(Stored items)

○ ○ ○ ○ ○ ○ ○

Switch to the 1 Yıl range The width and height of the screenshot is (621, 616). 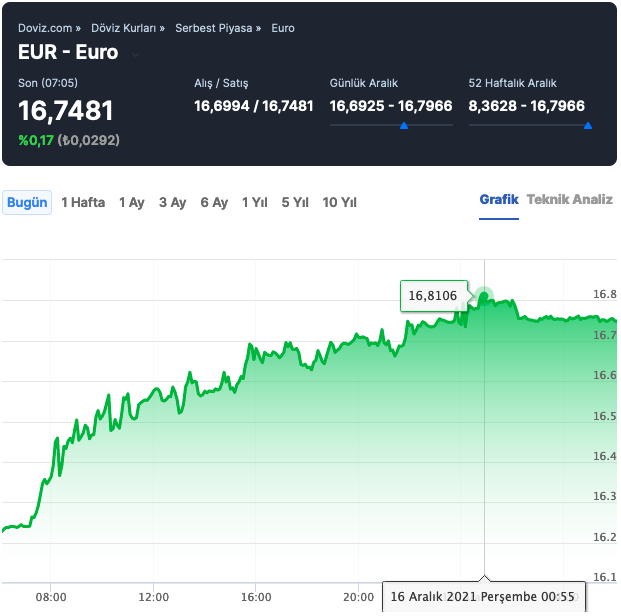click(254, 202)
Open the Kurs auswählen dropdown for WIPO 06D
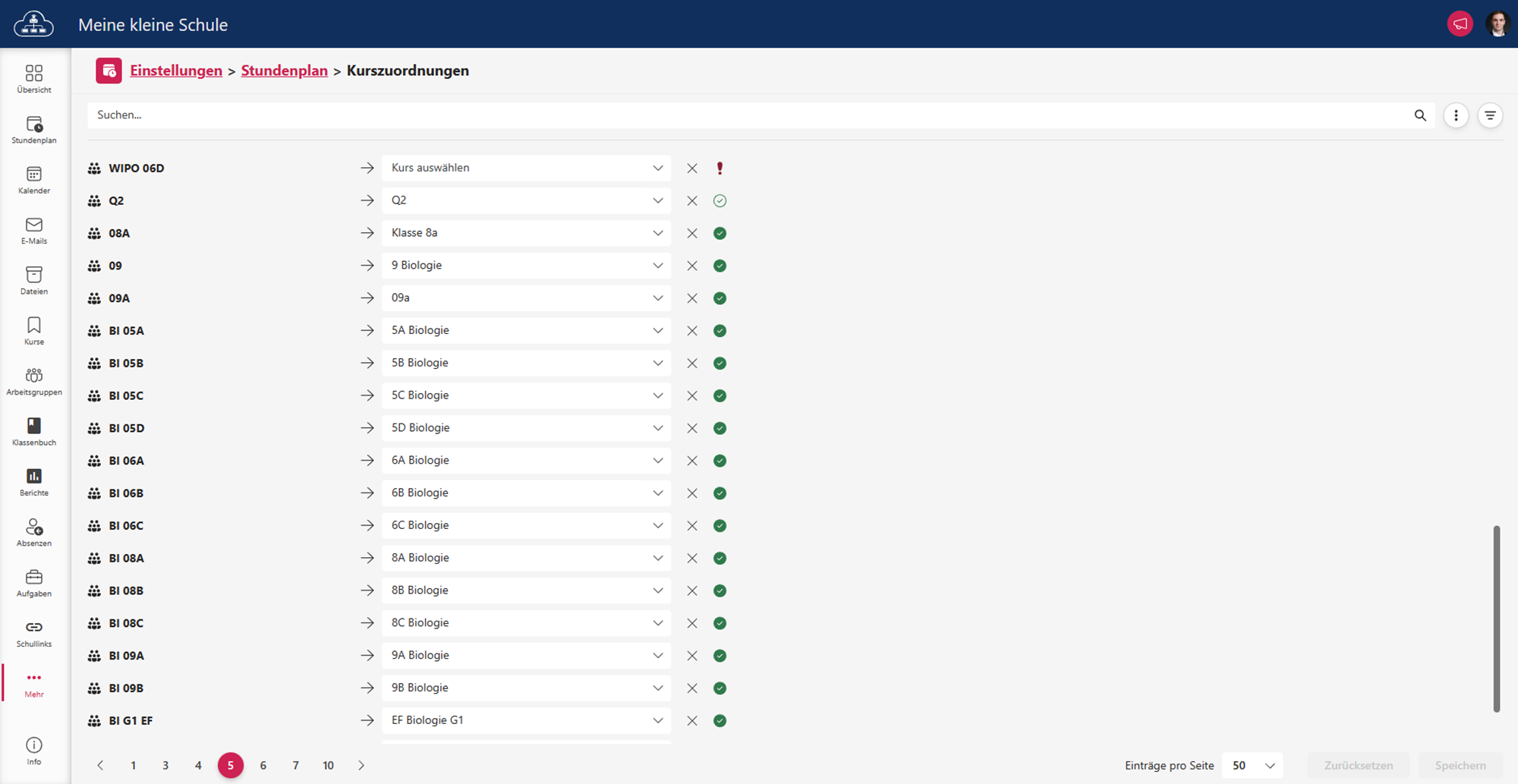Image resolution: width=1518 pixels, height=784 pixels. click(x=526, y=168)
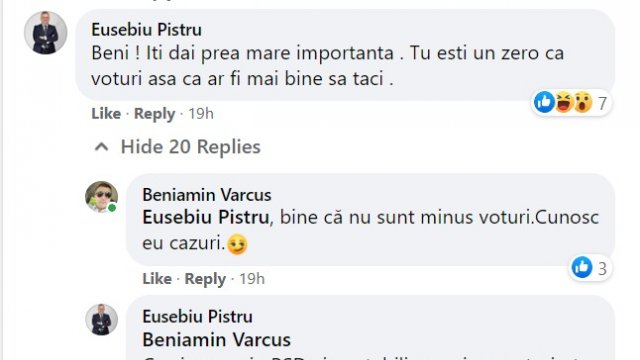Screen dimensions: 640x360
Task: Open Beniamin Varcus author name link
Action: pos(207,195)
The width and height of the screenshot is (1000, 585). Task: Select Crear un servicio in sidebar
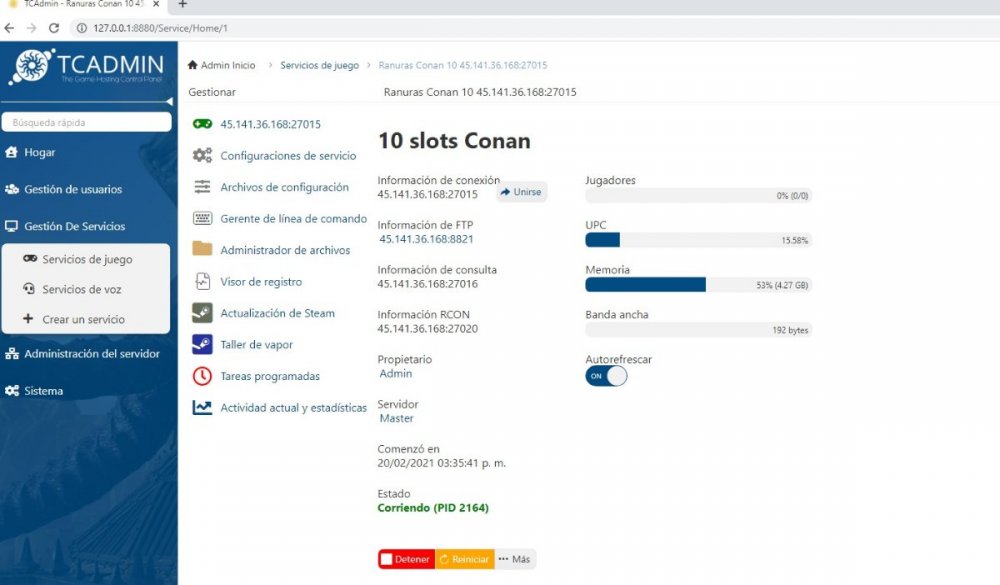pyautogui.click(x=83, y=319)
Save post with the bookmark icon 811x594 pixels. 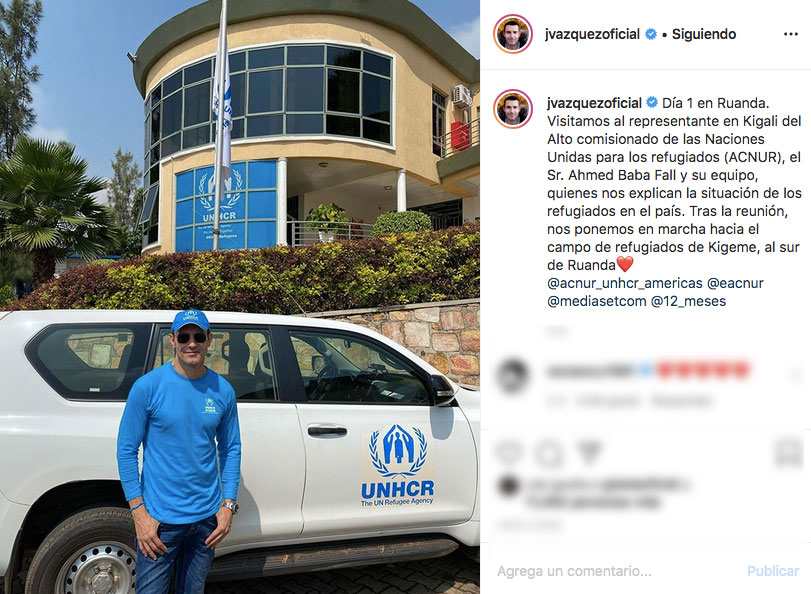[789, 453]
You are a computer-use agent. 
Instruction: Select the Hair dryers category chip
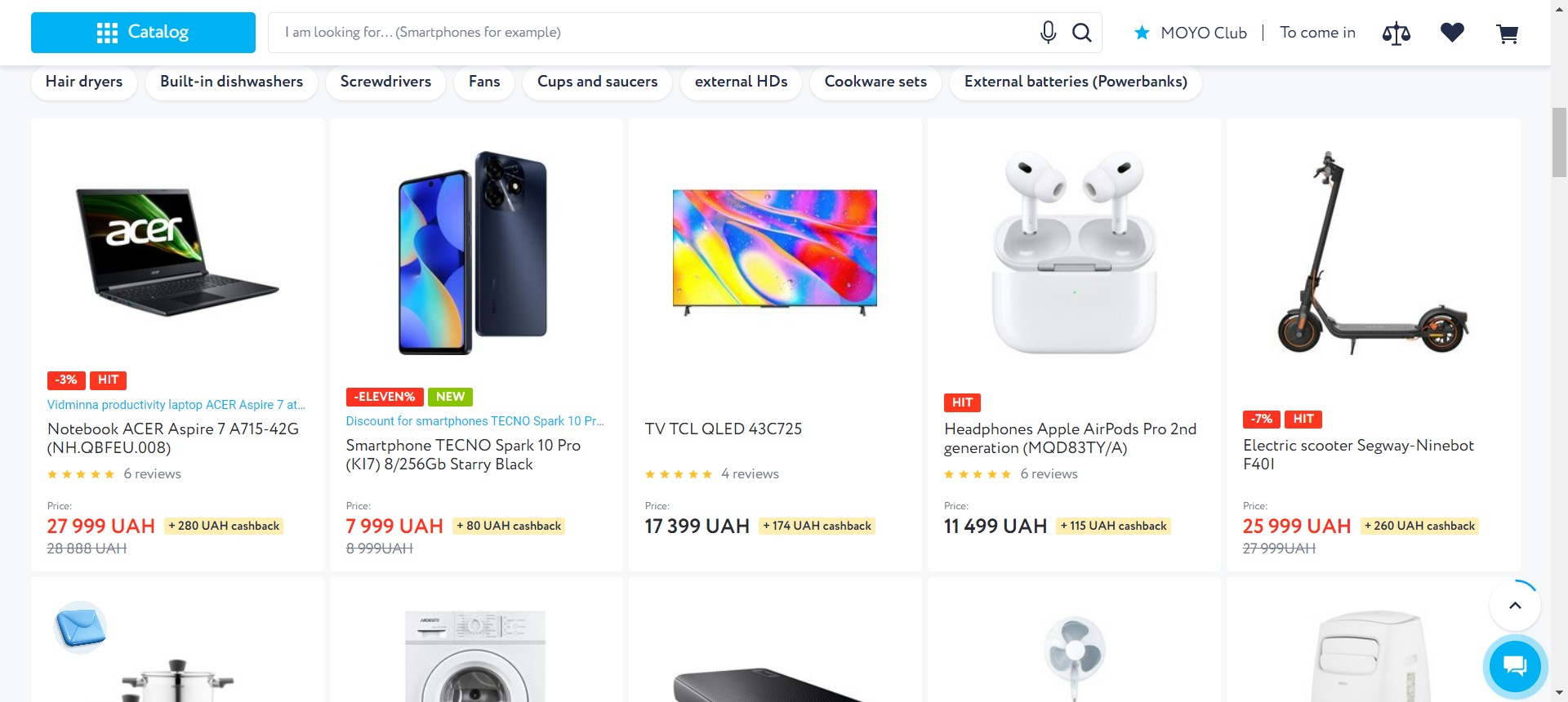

○ ○ ○ ○ ○ ○ ○

WORK INSTRUCTIONS |
From the line with "You are a computer-use agent." down to the last line of the records above, restate each line verbatim, passing over any picture.

TASK OUTPUT |
You are a computer-use agent. 
Instruction: Select the Hair dryers category chip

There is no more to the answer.